## EXERCISE DATA:
▼

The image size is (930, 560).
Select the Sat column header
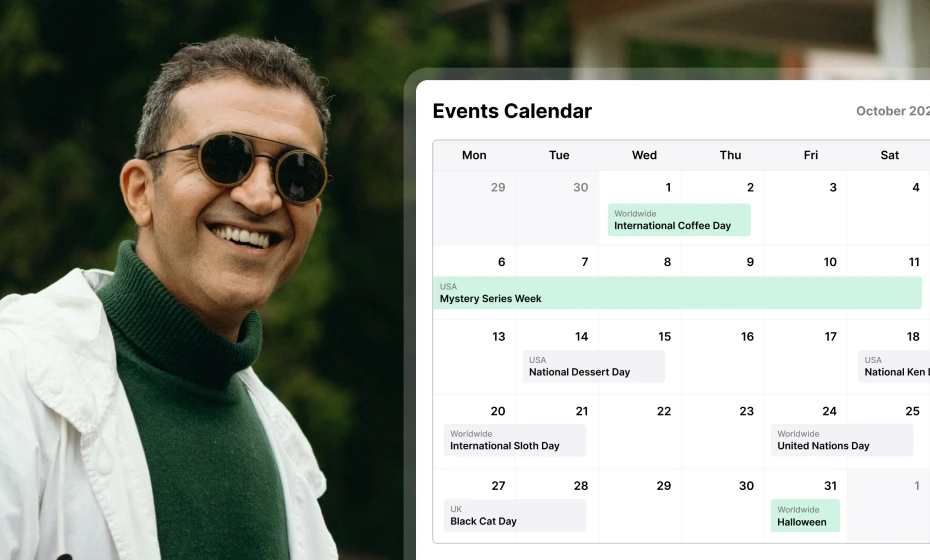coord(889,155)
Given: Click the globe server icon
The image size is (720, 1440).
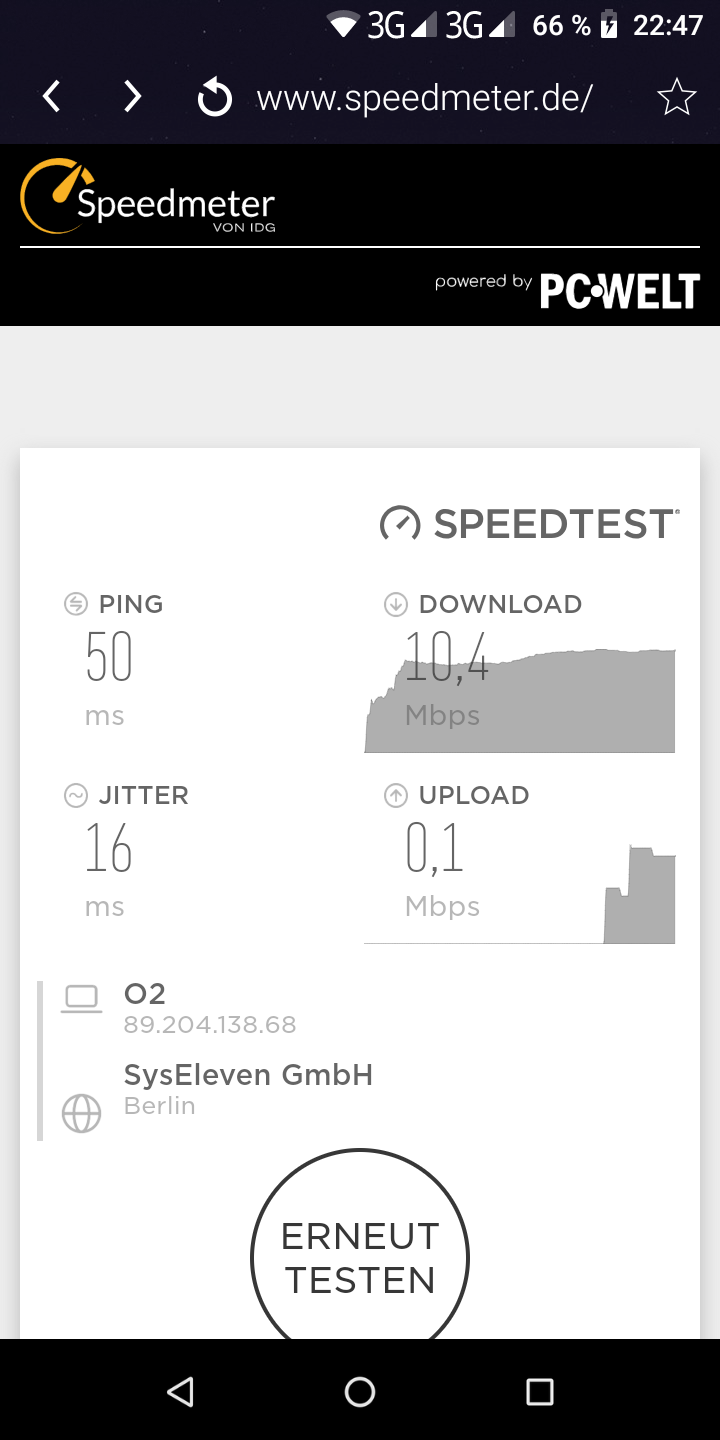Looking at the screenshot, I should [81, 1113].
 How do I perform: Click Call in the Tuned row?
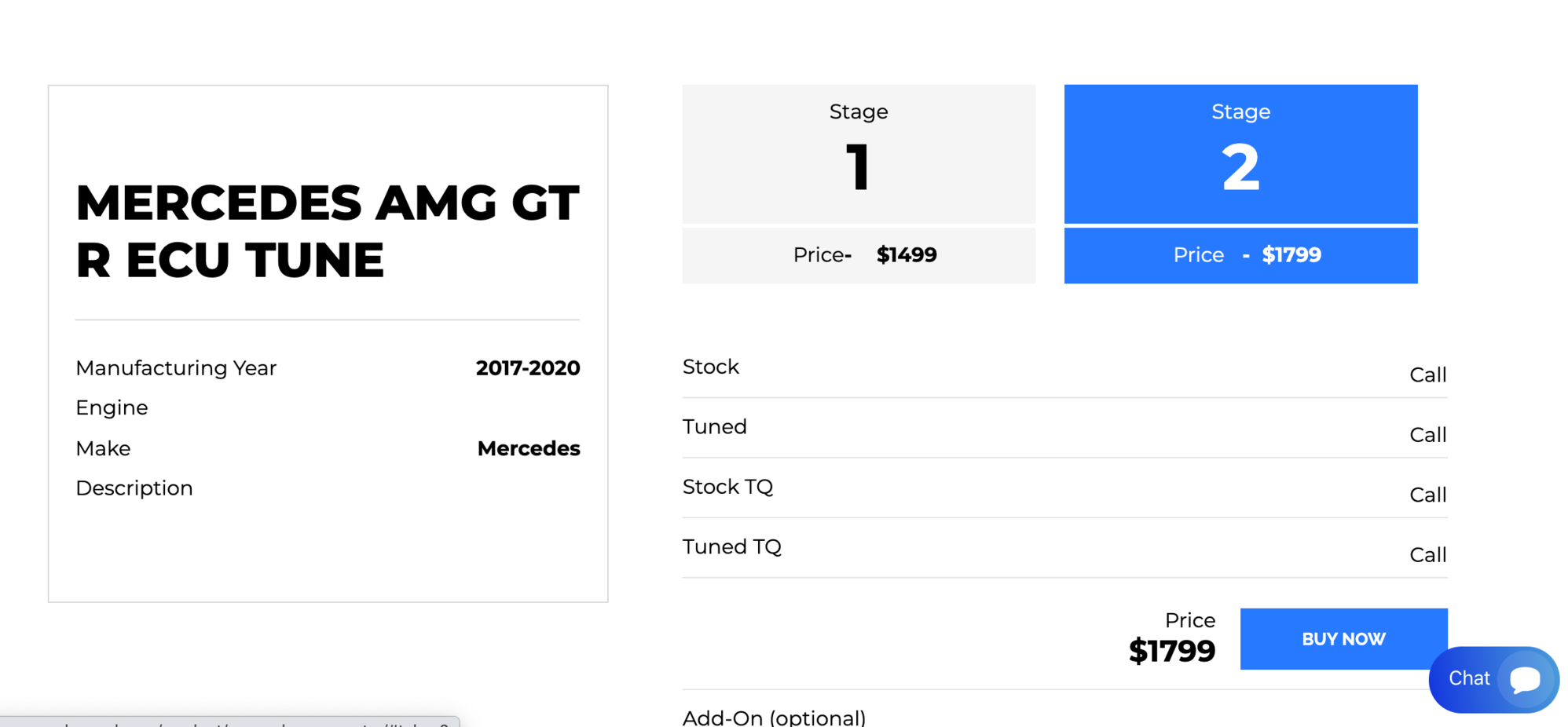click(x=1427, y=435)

▲
▼

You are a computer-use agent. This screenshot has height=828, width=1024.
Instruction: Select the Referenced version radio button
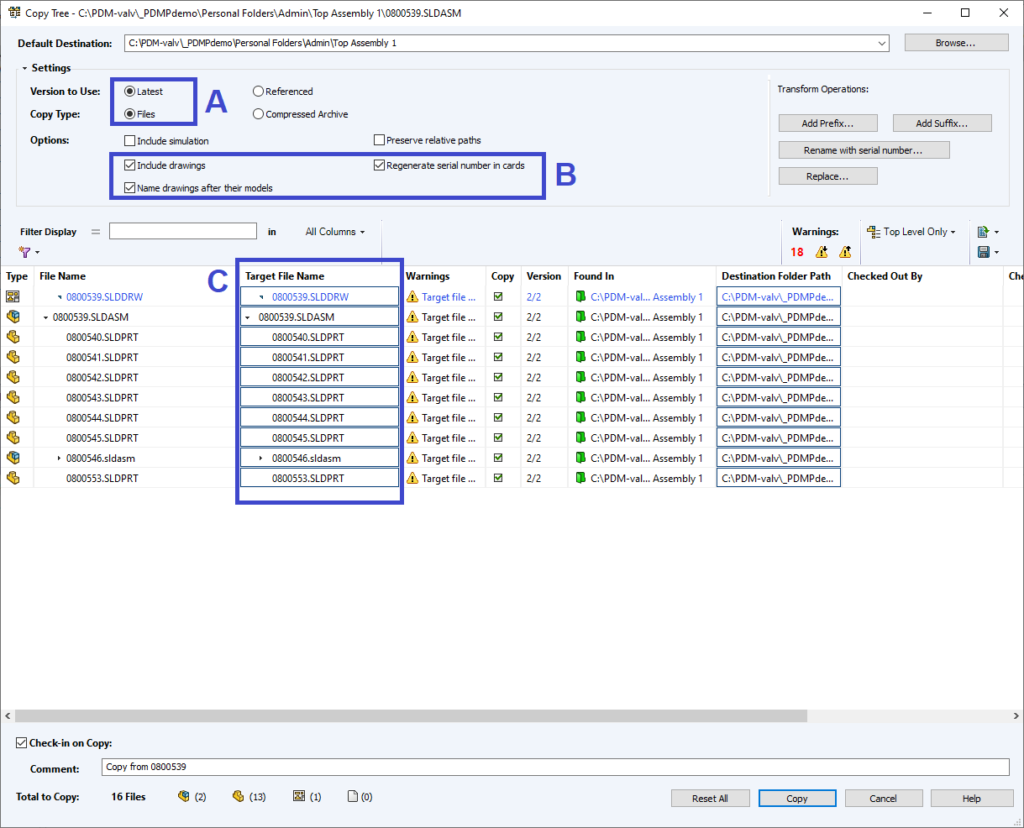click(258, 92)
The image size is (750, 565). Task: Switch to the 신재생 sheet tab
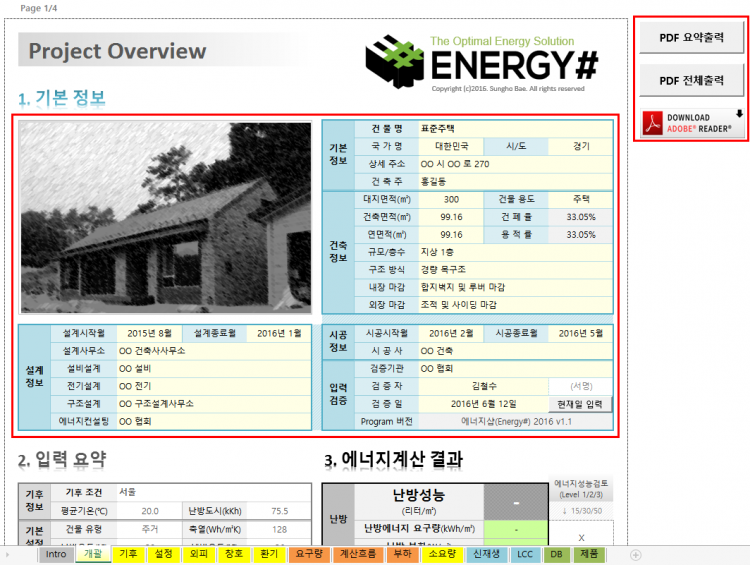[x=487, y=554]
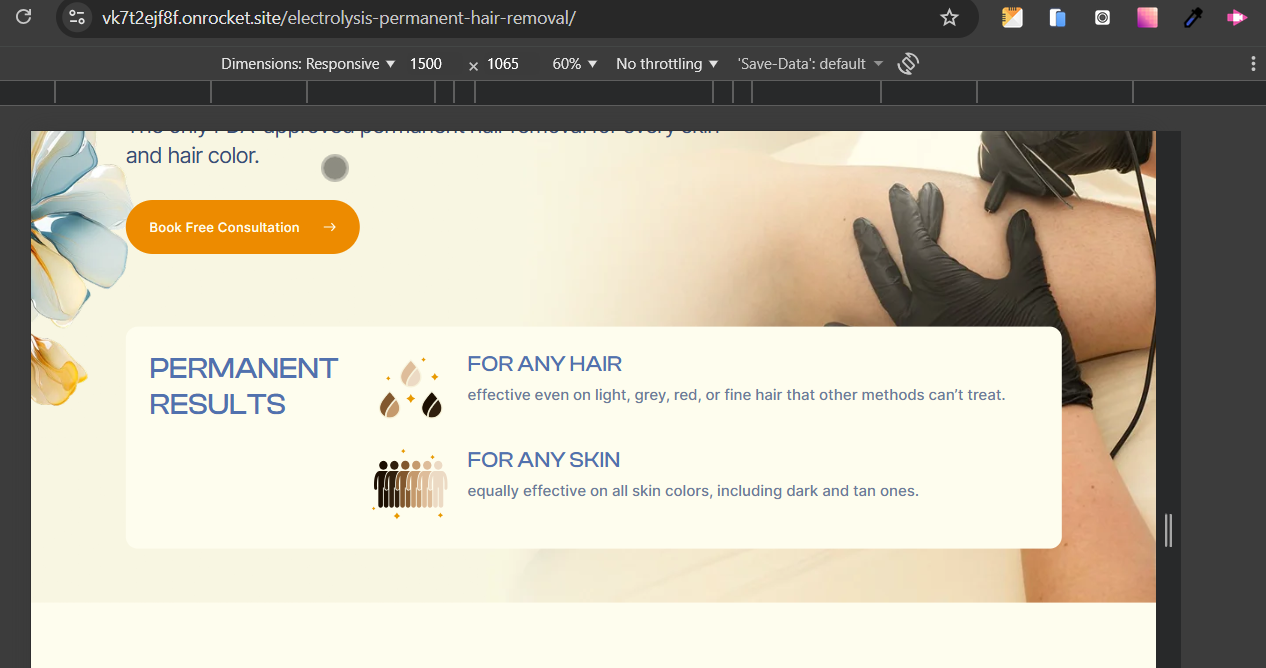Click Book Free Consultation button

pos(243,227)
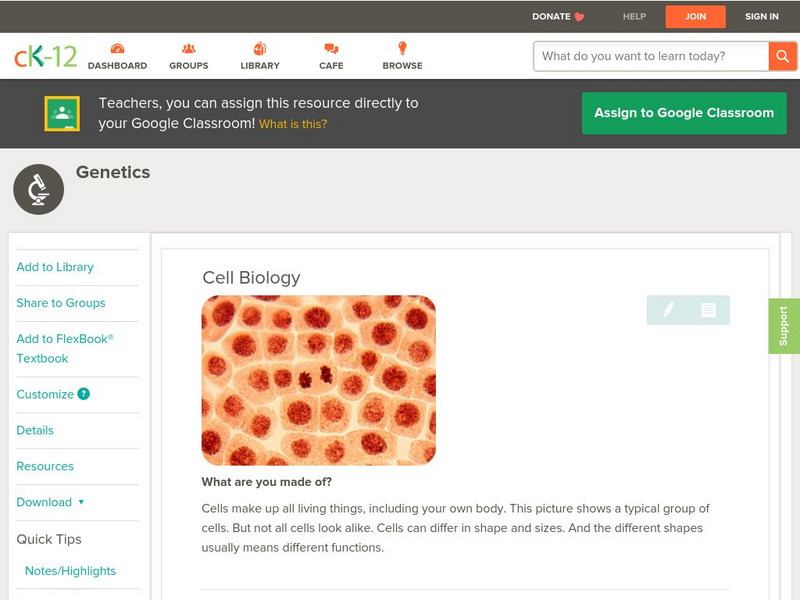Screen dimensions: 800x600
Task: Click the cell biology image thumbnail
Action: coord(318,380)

▲
▼

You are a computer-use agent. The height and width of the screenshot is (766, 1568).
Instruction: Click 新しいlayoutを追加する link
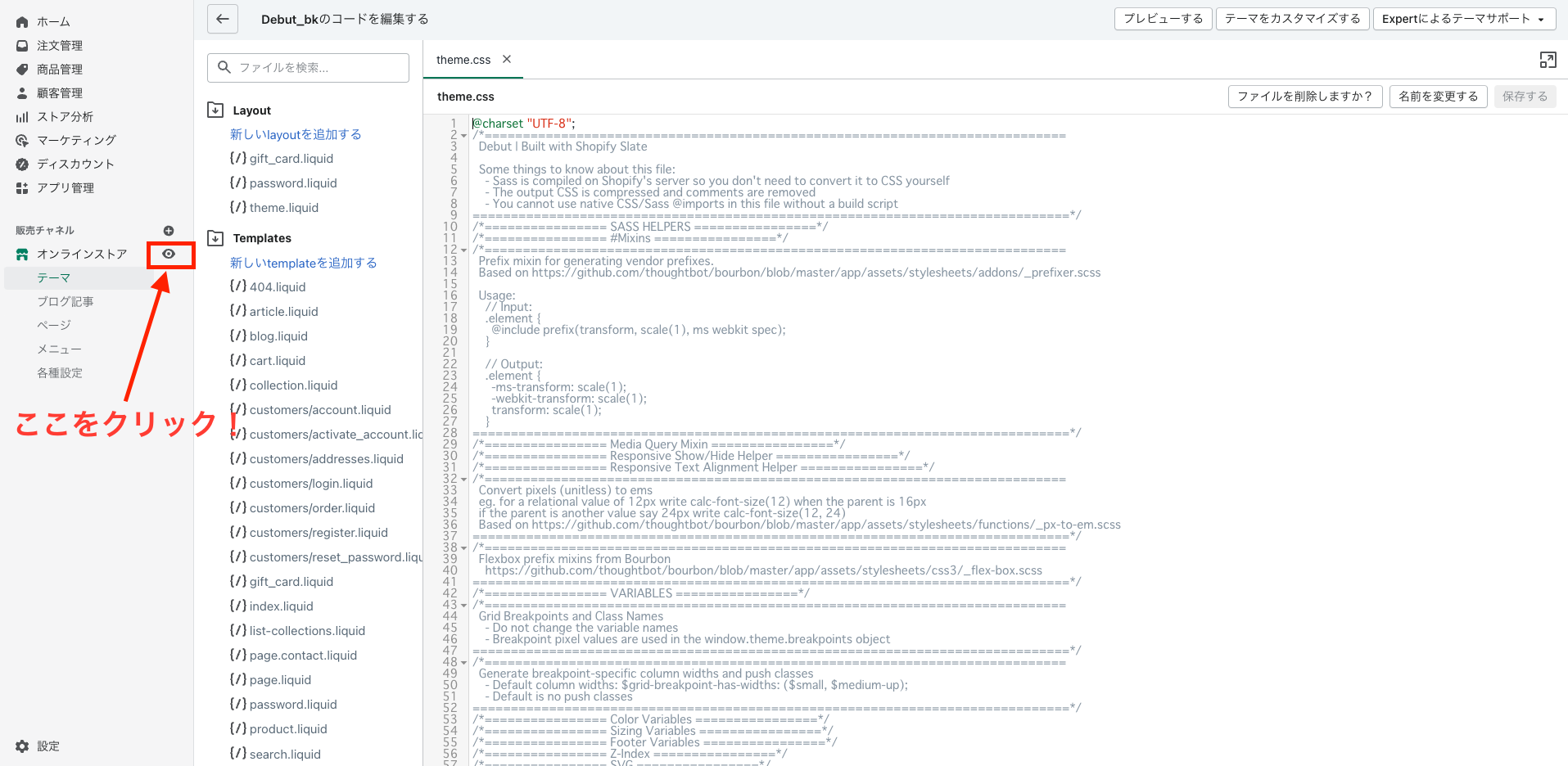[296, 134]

▲

## WORK TO BE COMPLETED:
In the records above, how many lines include "computer"? Answer with the number alone.

## WRITTEN RESPONSE:
2